51 and to take: recieve Moses and Eleazar [the] priest [obj] [the] gold from with them all article/utensil deed: work
Zo nam Mozes en Eleazar, de priester, van hen het goud, alle welgewrochte vaten.
52 and to be all gold [the] contribution which to exalt to/for LORD six ten thousand seven hundred and fifty shekel from with ruler [the] thousand and from with ruler [the] hundred
En al het goud der heffing, dat zij den HEERE offerden, was zestien duizend zevenhonderd en vijftig sikkelen, van de hoofdlieden der duizenden, en van de hoofdlieden der honderden.
53 human [the] army to plunder man: anyone to/for him
Aangaande de krijgslieden, een iegelijk had geroofd voor zichzelven.
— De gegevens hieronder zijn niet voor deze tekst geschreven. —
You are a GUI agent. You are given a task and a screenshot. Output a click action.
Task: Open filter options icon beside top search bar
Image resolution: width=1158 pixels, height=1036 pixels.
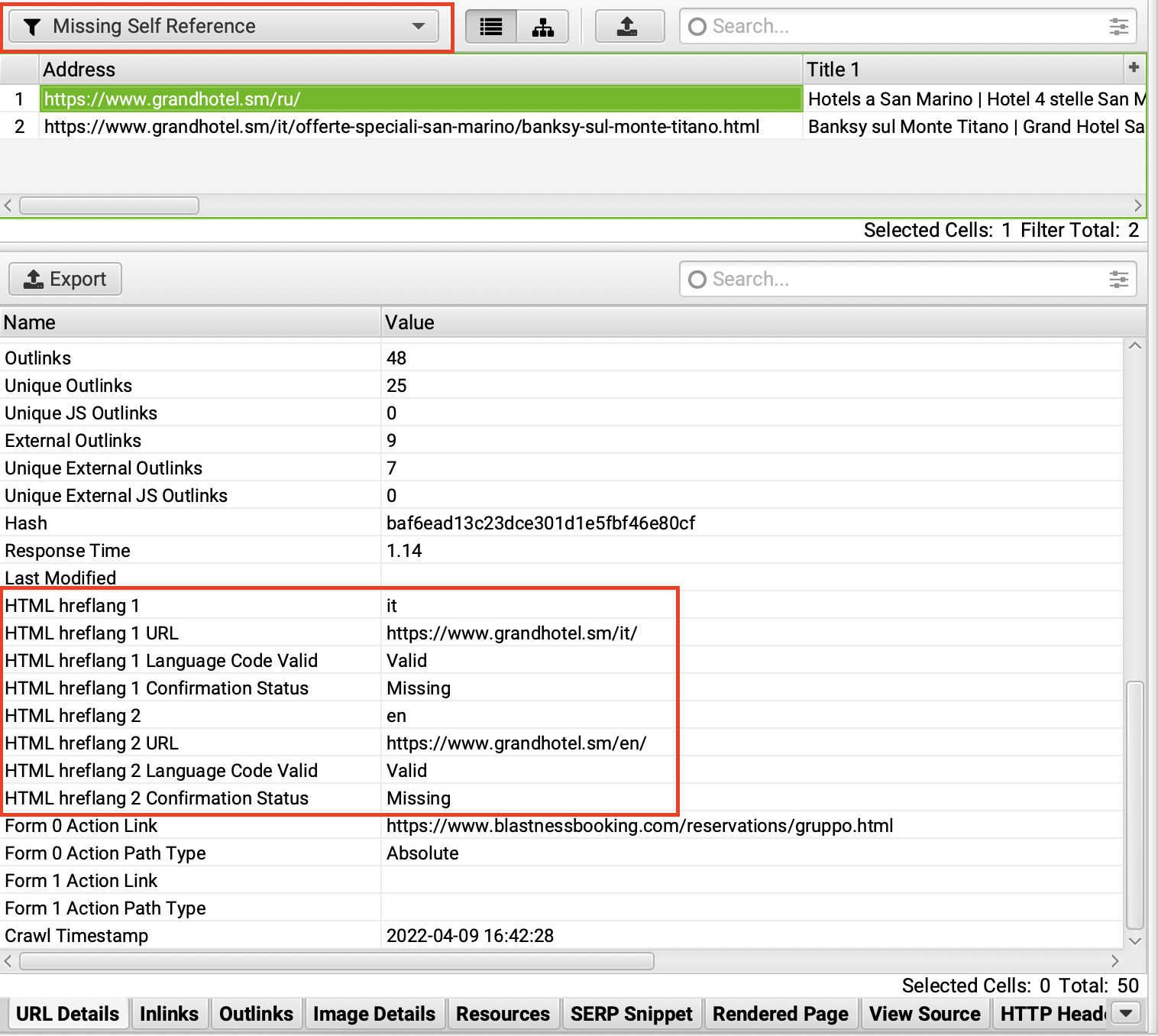click(x=1118, y=26)
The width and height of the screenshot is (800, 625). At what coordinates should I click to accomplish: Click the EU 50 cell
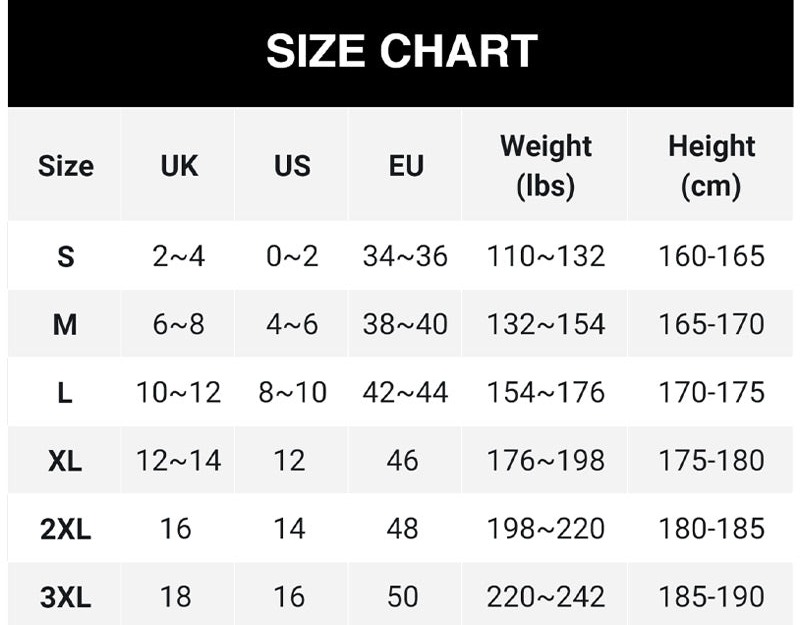(403, 598)
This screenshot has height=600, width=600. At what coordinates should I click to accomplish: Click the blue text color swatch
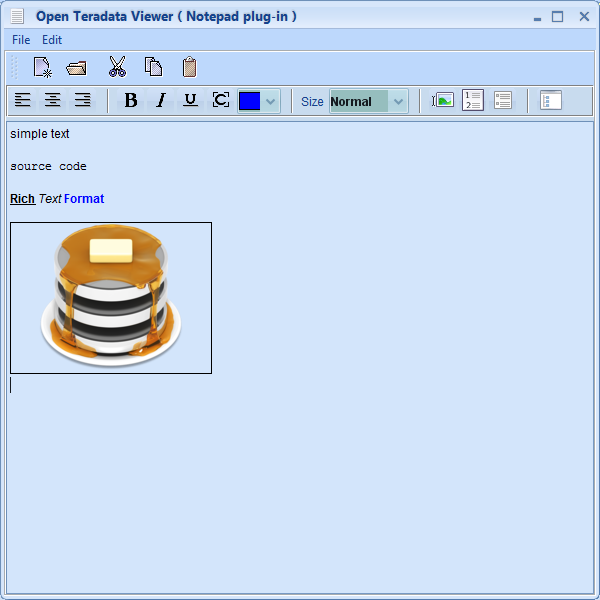249,101
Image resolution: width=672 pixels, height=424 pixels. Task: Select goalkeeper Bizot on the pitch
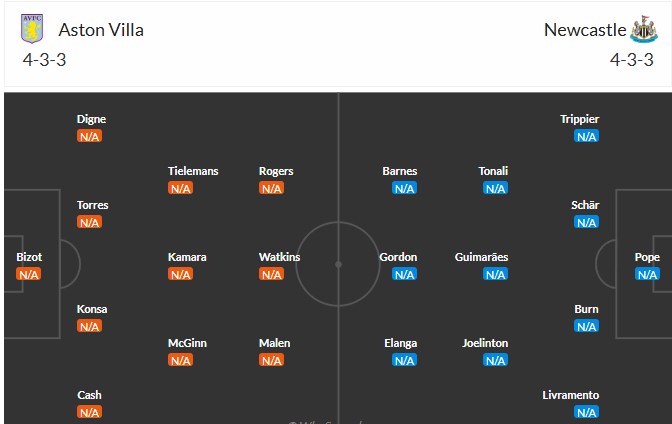tap(29, 257)
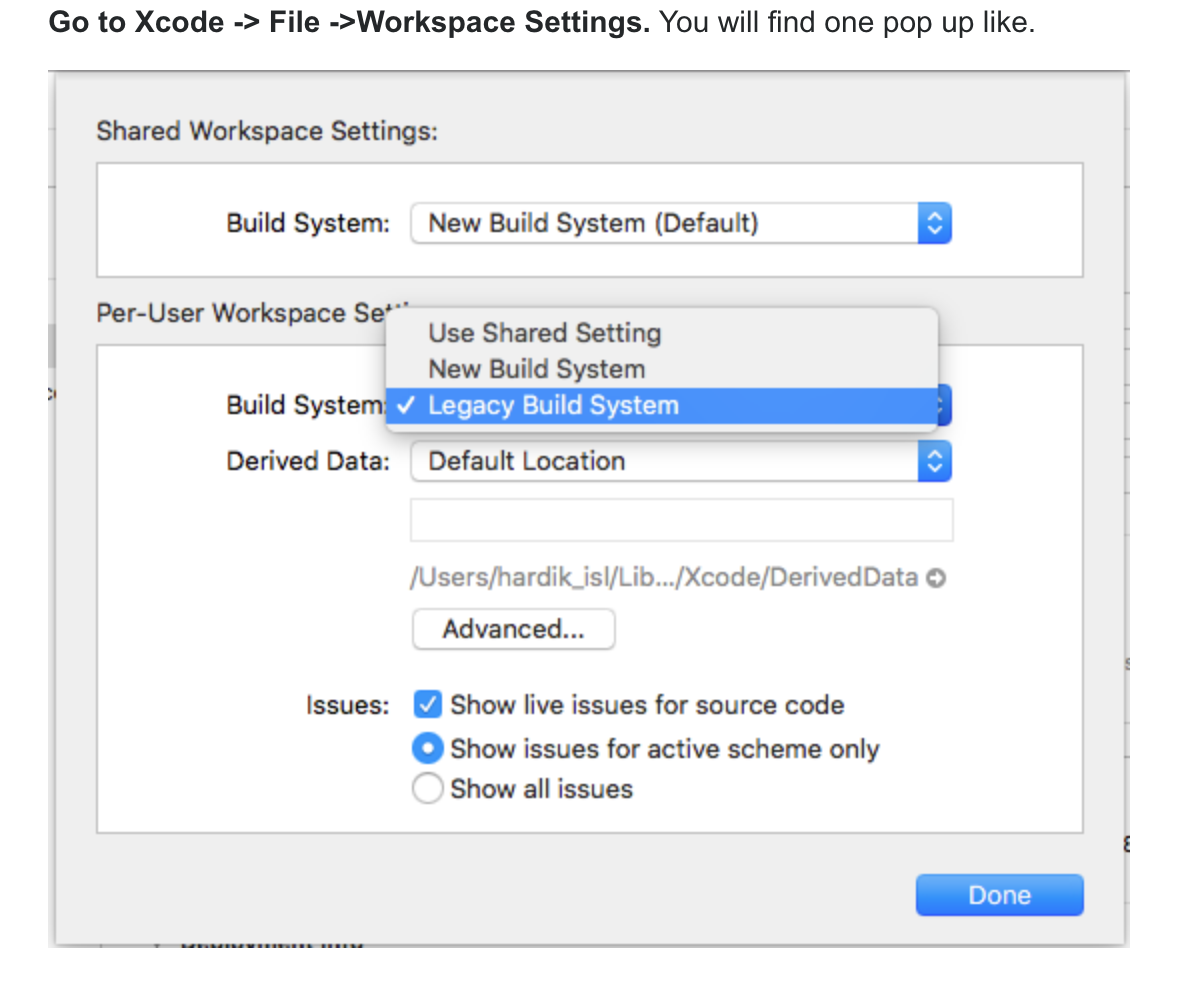Viewport: 1192px width, 994px height.
Task: Click the blue Done button
Action: tap(998, 895)
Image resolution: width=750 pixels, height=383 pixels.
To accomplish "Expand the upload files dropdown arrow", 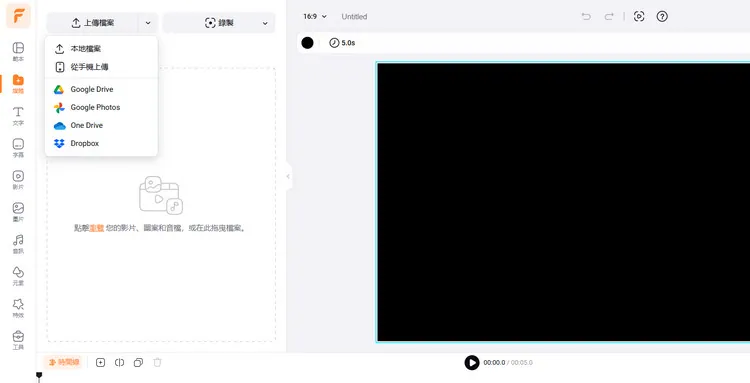I will coord(148,23).
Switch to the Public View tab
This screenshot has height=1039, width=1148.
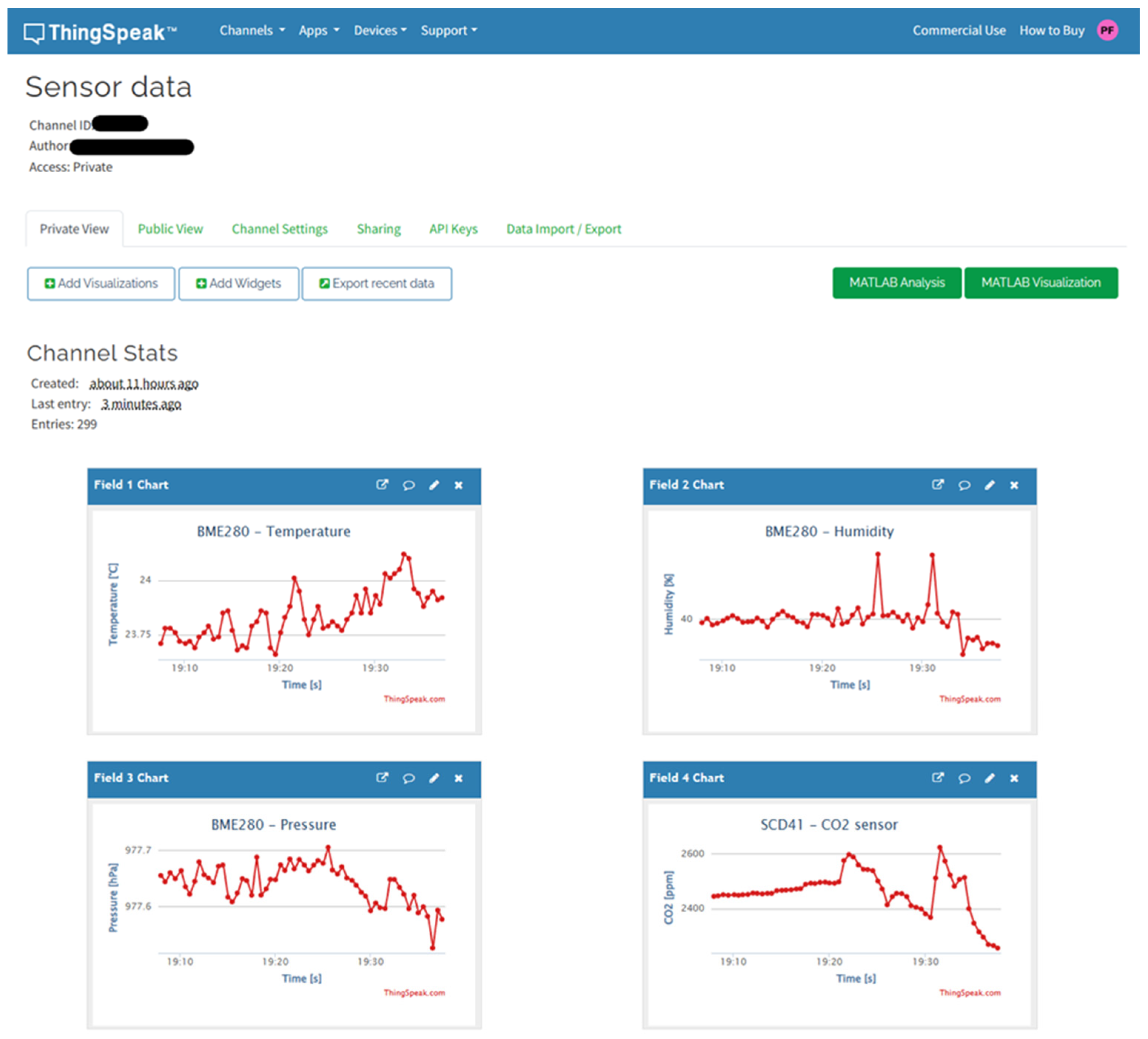[x=170, y=229]
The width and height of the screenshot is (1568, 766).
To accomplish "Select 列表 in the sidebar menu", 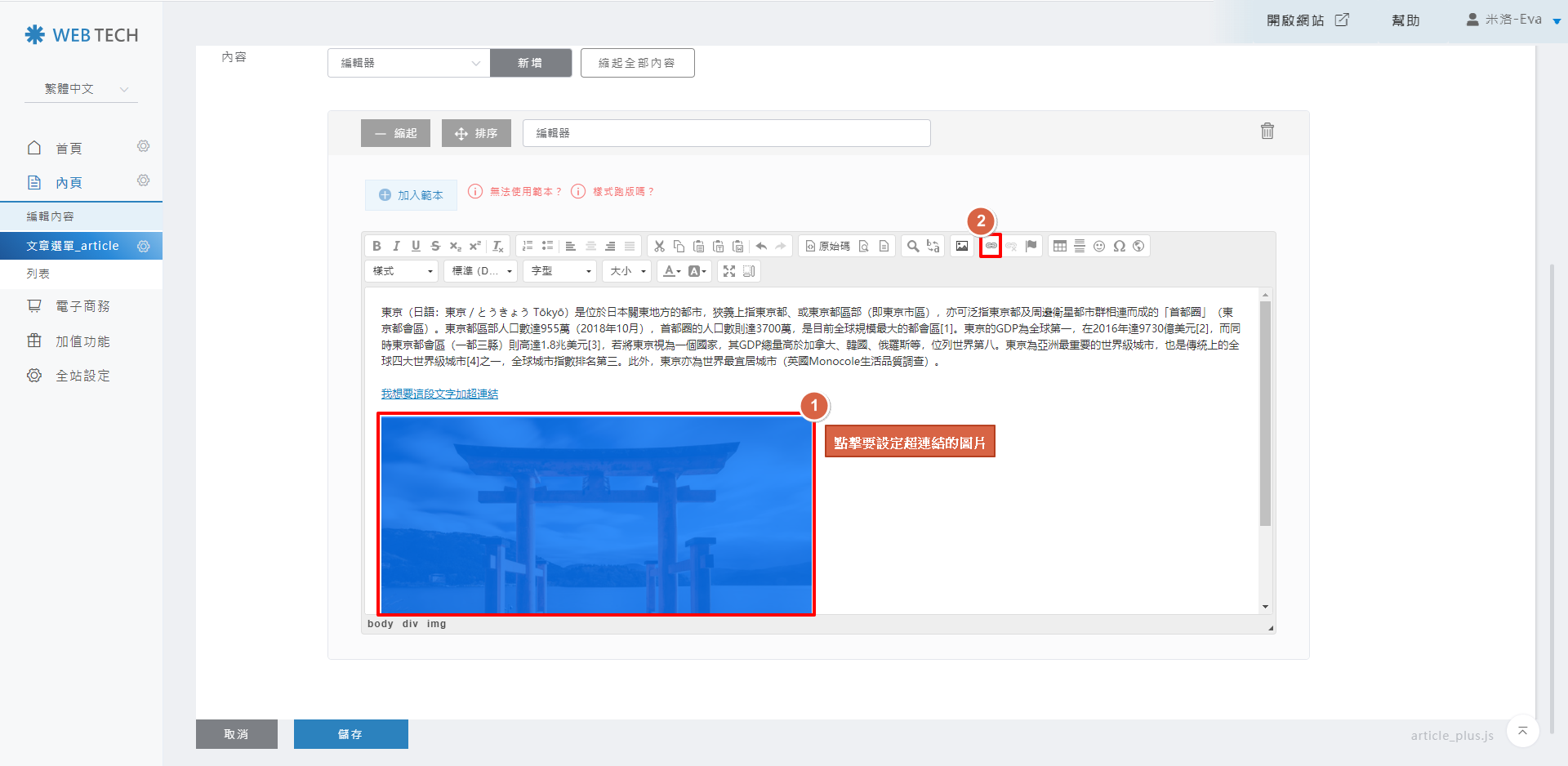I will (38, 274).
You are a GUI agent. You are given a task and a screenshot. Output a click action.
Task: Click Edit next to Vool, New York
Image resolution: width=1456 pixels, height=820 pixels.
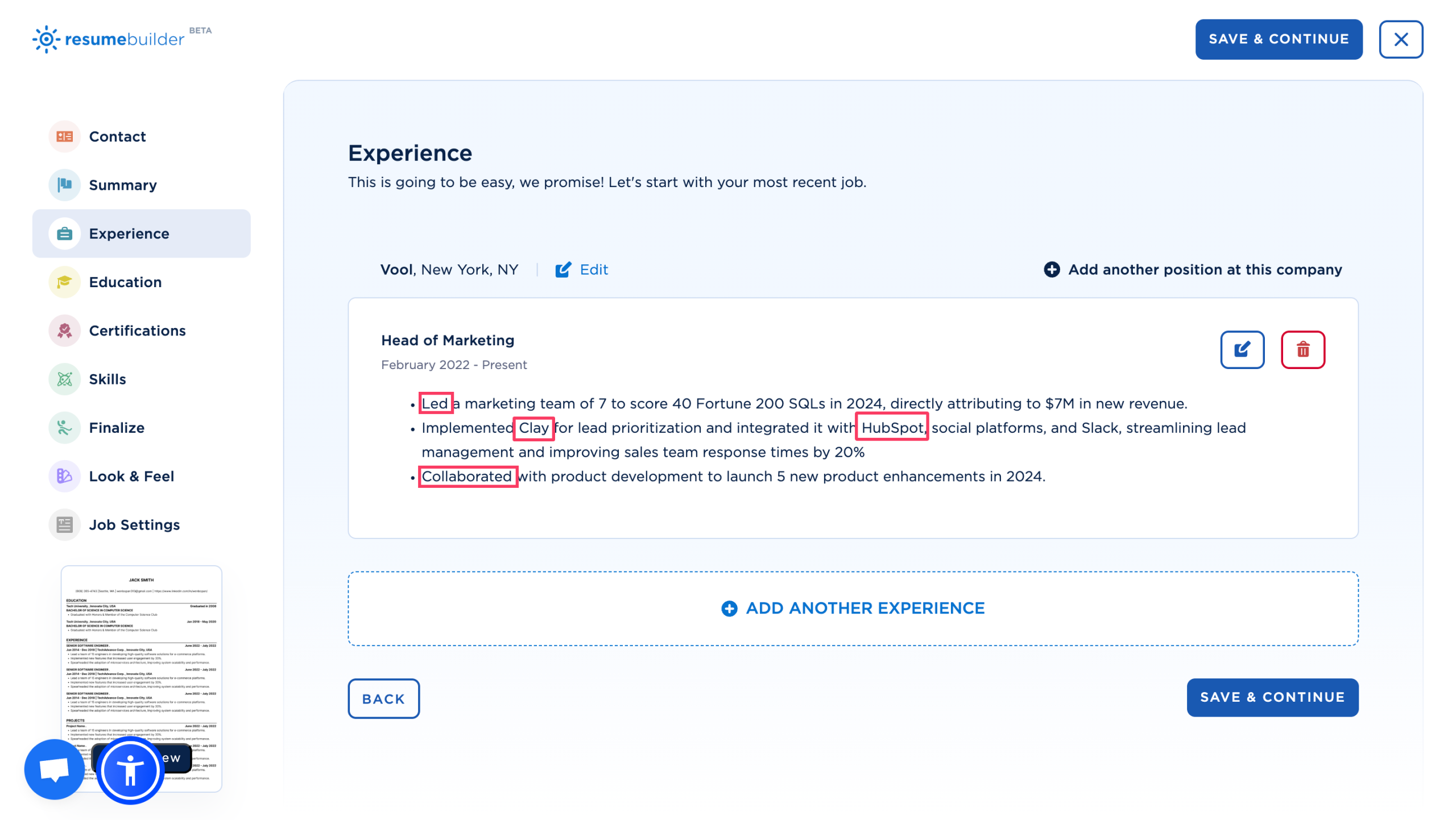click(582, 270)
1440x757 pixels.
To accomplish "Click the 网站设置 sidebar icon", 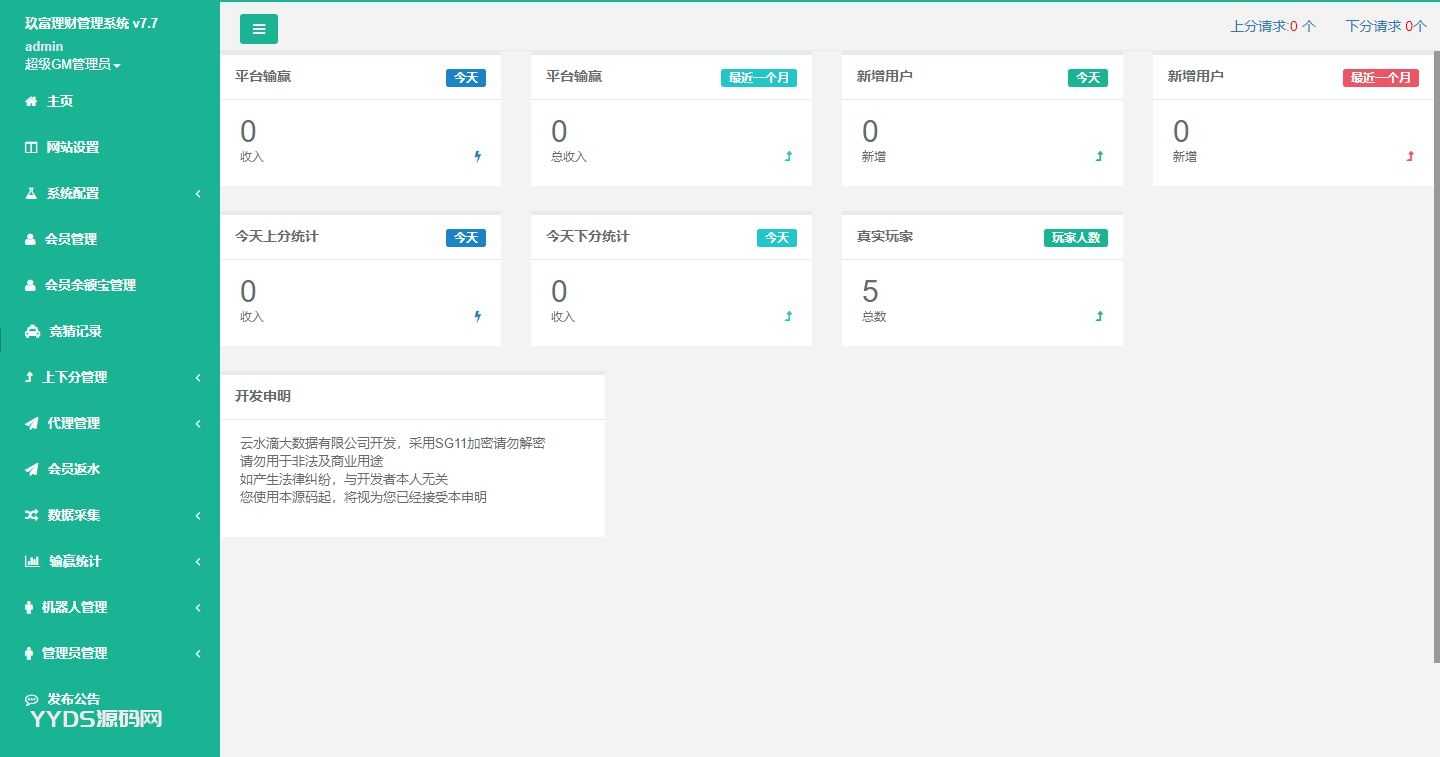I will click(31, 147).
54 and to take: recieve Moses and Eleazar [the] priest [obj] [the] gold from with ruler [the] thousand and [the] hundred and to come (in): bring [obj] him to(wards) tent meeting memorial to/for son: descendant/people Israel to/for face: before LORD
Zo nam Mozes en Eleazar, de priester, dat goud van de hoofdlieden der duizenden en der honderden, en zij brachten het in de tent der samenkomst, ter gedachtenis voor de kinderen Israels, voor het aangezicht des HEEREN.